Student Senate is misunderstood by a lot of students on campus. Much of the student body is unsure or simply apathetic about what goes on during senate meetings; some students do not even realize that their own friends are on the senate, and even less so what their friends do on senate.
Students’ apathy and unawareness of the senate’s presence on campus creates a low voter turnout for senate elections. This makes senate elections tricky because a candidate needs at least 20 votes to even qualify for election, even if the candidate is running unopposed. While this year has had a very high rate of voters for the first round of elections, subsequent elections tend to have fewer and fewer people voting. Senate Chair Kathryn Glover (‘15) said that because there are usually at least two or sometimes three elections every year, students stop caring after a certain point.
According to Glover, “Students don’t think, ‘Oh, I’m electing students to serve or do something for me.’ If it seems like seats aren’t getting filled, students then are less enthusiastic to elect people to sit in those seats.”
Senate Parliamentarian Rachel Molland (‘15) also pointed out that many students do not even open the emails sent out that describe what happens within senate, meaning many people are unaware that there even are elections, or that the senate is doing anything that could be important for the student body. This is problematic, especially when you consider how the senate impacts several aspects of campus life.
One of the important functions of the senate is that they review and approve proposed budgets of all the student spaces, clubs, and events on campus. If students want to receive funds for an event that they are hosting or for an established club on campus, they have to get it approved by the senate first. A lot of time and effort goes into determining these budgets, and it is important for students to be aware of the fact that students can receive funding for such events, publications and certain spaces on campus from the senate as long as it is open to all students.
Budgets are not the only topic of discussion at Senate meetings; these meetings also serve discussion and debate about issues affecting the student body. Recently, for example, senators have been voicing their concerns with the new smoking policy. Many of the people on the senate feel that the smoking ban that will go into effect next year on campus is not a viable solution, especially since many students may not adhere to the new policy. Another issue senate discussed at length during an October meeting was the complaints about AVI’s service on campus. Contamination of vegetarian and vegan food when workers had previously been handling meat products, as well as rising prices of food in the Pub were a few examples of what attendees discussed. If the senators feel that there is enough of a concern about these types of issues, then they can write a formal letter to the administration outlining questions and concerns.

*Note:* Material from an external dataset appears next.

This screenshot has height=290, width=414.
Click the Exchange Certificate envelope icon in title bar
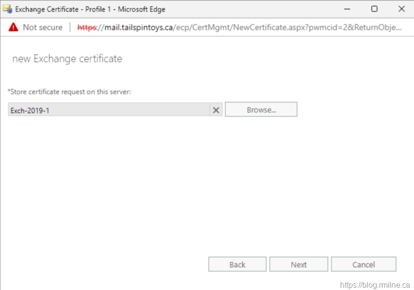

Senators’ opinions are not the only ones that can be heard during these meetings. Anyone can sit in on the meetings and voice their views on an issue being discussed during a meeting, and they can contact the senate ahead of time via email (firstname.lastname@example.org) and ask to have something added to the agenda to future meetings.
Senate meetings are also a good place for students to learn about college finances, services on campus, and other inner workings on campus. Sarah Lawrence President Karen Lawrence attended a meeting to address concerns about the school’s debt and how the school plans on reducing the deficit, the gender ratio on campus and the school’s enrollment with the NCAA Division, among other topics.
Senators are fully aware of the complicated relationship with the student body and the senate, and it is a concern that the leaders are addressing. Glover pointed out that the location of the senate meetings, Bates Meeting Room, is a bit inconvenient and closed off from the rest of campus. She suggested that the meetings move to a more open and visible space on campus such as an area in the library so that students have the chance to see what is going on as well as feel more encouraged to attend and get involved with the meetings and discussions.
“I think it would be a lot better for people to happen upon us in the library, rather than seek us out in a dark hallway in Bates,” said Glover.
Senate may seem like a detached presence from the SLC community, but senators do have an interest in what people have to say, and the leaders of the senate hope that more people will not just be aware of what the senate is doing, but also will actively participate in meetings if they feel that their voices need to be heard on relevant issues that affect campus life.